Friday, Oct. 18, 1963
The Y of It All
To most of the students and faculty at Yale, husky, engaging Kingman Brewster Jr., 44, has long been the odds-on favorite to succeed President A. Whitney Griswold who died of cancer last April. As university provost and thus Yale's No. 2 faculty officer since 1961, Brewster had proved to be a. hardworking combination of scholar and administrator, and succeeded in charming New Haven in the bargain. But there were dark rumors of dissent among the 16 members of the arcane council that had the power of final decision, the Yale Corporation. For one thing, academic purists pointed out solemnly, Brewster had neither M.A. nor Ph.D. And though he was indeed a Yaleman (A.B. '41), his law degree came from, of all places, Harvard.
Five months passed as the Corporation struggled with its doubts and pondered other names, leading the Yale News & Review last week to explode with exasperation: "Is it too much to ask that the members of the Yale Corporation resolve to stay in session this weekend until they have chosen a president?" Whether or not stung by this rebuke, the Corporation gathered around a highly polished table in Woodbridge Hall and finally agreed on a name: Kingman Brewster.

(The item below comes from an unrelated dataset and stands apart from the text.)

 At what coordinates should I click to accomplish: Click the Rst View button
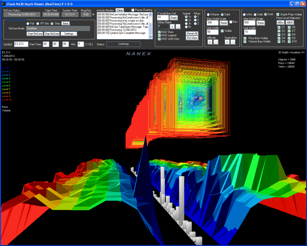[x=192, y=38]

Point of View. Yale's 17th president fits no educator's conventional mold. In college, he rose to become chairman of the Daily News, but on Tap Day, when Yale juniors are selected for secret societies, a delegation from Skull & Bones searched for Brewster in vain, finally found him firmly seated on a basement toilet, from which perspective he declined membership. At the start of World War II, when Yale's President
Charles Seymour was a vigorous internationalist in support of all-out aid to Britain, Brewster argued for the America Firsters in college debates. But when the U.S. went to war, Brewster promptly joined the Navy and became a fighter pilot.
After the war, at Harvard Law he caught the eye of Professor Milton Katz who took him to Paris as a special assistant at the burgeoning Marshall Plan headquarters, later helped him get his first teaching job--an assistant law professorship at Harvard.
Old Grad Sailor. The path back to Yale started at Martha's Vineyard, Mass., where the Brewsters and their five children spend their summer sailing. A neighbor and fellow sailor at Vineyard Haven was Whitney Griswold. Becoming good friends, the Old Grad and the President ribbed each other unmercifully. "What are you doing to my alma mater?" Brewster would roar, joshing Griswold about student riots at New Haven, losing football teams or his presidential speeches. When the rumor spread that Brewster was under consideration as next dean of the Harvard Law School, Griswold in 1960 offered Brewster Yale's provost job. "The idea came to me as a surprise," says Brewster, but he promptly accepted.
"Although it was completely unrelated to anything I had done in the past, it seemed a good time to find out if I would be any good at it." He lost no time proving he was a natural. And as acting president for the past five months, he has been operating boss of a $45 million budget and overseer of some 8,400 students and 2,000 faculty. Brewster has made few mistakes. No one doubts that the official transition from No. 2 to No. 1 will be equally smooth and painless.